Years ago people began hearing that things like DDT were dangerous to fish, birds, animals, etc. (which undoubtedly had some truth) and the movement to ban those substances gained momentum until many useful chemicals were totally banned worldwide.
And the final result is that each year millions of African children die of malaria when they could be saved simply by using DDT to eradicate the mosquitoes.
We humans often allow the pendulum to swing too far, and I believe it has swung too far in the organic gardening movement, when people refuse to use ground-up rocks that contain exactly what their plants need to thrive, and instead limit themselves to the use of materials the exclusive use of which kept 20-25% of our ancestors on the farm in order to feed the rest of us (today it’s less than 1%).
I’ve also seen the substantial pictorial evidence Dr. Mittleider accumulated worldwide of the problems unsterilized manure and compost cause in gardens, with crop-destroying diseases, bugs, and weed seeds.
In addition, we are now having major re-calls of vegetables grown with manure because of contamination with salmonella, e-coli (and maybe other harmful bacteria) that are sickening thousands.
So, if organic materials are CLEAN I say it’s okay to till them into the garden. But how many of us KNOW our compost and manure ARE clean?
Unless they’ve been composted aerobically at sustained (as in 3 weeks!) temperatures over 140 degrees Fahrenheit, whatever was in them – and whatever else may invite itself into the pile in the composting process – will end up alive and well in your garden.
So, to answer the second question, If you will compost your materials at a constant temperature of 140+ for at least 3 weeks – the way the “Zoo-Doo Man” did (see Zoo-Doo Man article that follows) – you can probably use them in the garden without worry of introducing the aforementioned problems into your garden.
But that still doesn’t answer the question about WHAT GOOD your compost is doing!

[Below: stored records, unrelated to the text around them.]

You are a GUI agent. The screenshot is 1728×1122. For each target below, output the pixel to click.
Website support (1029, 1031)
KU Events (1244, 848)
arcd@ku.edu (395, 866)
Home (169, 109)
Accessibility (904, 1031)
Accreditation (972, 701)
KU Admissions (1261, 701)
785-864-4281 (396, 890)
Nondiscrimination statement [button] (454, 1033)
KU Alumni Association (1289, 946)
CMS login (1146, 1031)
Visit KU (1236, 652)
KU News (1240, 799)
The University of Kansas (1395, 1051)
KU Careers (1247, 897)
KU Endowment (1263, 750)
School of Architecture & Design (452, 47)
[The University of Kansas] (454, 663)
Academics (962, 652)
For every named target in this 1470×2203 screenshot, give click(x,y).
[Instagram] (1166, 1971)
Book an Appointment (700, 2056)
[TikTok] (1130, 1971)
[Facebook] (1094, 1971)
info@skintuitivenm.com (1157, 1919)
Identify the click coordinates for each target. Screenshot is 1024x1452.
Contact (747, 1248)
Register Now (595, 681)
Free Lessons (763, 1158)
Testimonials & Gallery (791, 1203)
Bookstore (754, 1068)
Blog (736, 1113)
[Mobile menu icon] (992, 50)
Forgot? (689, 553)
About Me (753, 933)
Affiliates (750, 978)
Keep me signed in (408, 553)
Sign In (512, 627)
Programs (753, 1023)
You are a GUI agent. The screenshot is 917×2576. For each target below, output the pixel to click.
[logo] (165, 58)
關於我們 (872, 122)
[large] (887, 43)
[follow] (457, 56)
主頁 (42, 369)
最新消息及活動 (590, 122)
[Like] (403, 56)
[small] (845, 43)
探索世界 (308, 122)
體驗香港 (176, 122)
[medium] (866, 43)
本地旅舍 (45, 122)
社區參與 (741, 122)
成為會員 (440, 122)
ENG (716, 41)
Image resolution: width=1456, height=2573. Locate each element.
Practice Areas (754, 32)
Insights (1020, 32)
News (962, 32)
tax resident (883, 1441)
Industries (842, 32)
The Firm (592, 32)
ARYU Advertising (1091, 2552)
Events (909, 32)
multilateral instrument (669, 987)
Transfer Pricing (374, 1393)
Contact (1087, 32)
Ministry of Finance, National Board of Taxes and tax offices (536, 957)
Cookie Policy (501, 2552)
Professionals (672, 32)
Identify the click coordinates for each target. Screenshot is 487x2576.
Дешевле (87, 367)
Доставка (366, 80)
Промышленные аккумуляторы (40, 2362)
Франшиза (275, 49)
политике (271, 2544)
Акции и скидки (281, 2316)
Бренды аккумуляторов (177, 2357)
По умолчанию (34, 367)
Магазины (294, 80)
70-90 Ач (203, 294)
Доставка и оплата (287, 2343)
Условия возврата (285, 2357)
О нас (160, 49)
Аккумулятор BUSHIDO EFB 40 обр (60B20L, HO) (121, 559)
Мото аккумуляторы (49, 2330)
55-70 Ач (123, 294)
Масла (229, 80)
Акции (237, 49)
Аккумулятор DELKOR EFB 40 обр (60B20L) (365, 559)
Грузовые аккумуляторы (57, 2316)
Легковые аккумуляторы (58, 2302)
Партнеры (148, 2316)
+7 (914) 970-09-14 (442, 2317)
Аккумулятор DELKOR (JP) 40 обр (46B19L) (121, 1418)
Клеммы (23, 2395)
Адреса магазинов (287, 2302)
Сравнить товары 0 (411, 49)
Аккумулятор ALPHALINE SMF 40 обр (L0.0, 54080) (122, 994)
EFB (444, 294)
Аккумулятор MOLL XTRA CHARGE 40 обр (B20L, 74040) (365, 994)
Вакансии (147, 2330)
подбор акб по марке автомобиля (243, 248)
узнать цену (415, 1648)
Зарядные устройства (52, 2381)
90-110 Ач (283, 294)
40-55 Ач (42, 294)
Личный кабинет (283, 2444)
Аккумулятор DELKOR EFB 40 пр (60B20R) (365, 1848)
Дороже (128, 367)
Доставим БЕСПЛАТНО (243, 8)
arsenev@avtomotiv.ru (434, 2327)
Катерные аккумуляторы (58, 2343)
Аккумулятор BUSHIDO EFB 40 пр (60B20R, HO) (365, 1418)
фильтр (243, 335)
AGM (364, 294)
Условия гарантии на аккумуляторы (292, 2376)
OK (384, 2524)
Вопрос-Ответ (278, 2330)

Does ANYONE know which nutrients, or how much of each, is contained in the compost or manure they are putting on their gardens? I believe there’s not one in 100 organic gardeners who submit their compost or manure to an accurate soil test before applying it to their garden. And so they are all guessing as to what nutrition they’re giving their plants.
In order to try and make sure they have enough nutrition, and to avoid the trouble of multiple applications, manure and compost gardeners apply the amount they hope will feed the whole crop ALL AT ONCE at the beginning.
This creates three problems:
1) Germinating seeds and small seedlings are often burned and killed by too much salinity;
2) excess fertilizer salts are sometimes leached into the ground water;
3) the nutrition from the manure gives out after a few weeks, and the crop stops producing just when it should be at its strongest.
I believe the points I’ve covered above explain to some degree why the Mittleider Method is referred to by many of its adherents as “the best of organic”.
You will understand why even more fully when you grow and/or SEE the results obtained in a good Mittleider garden.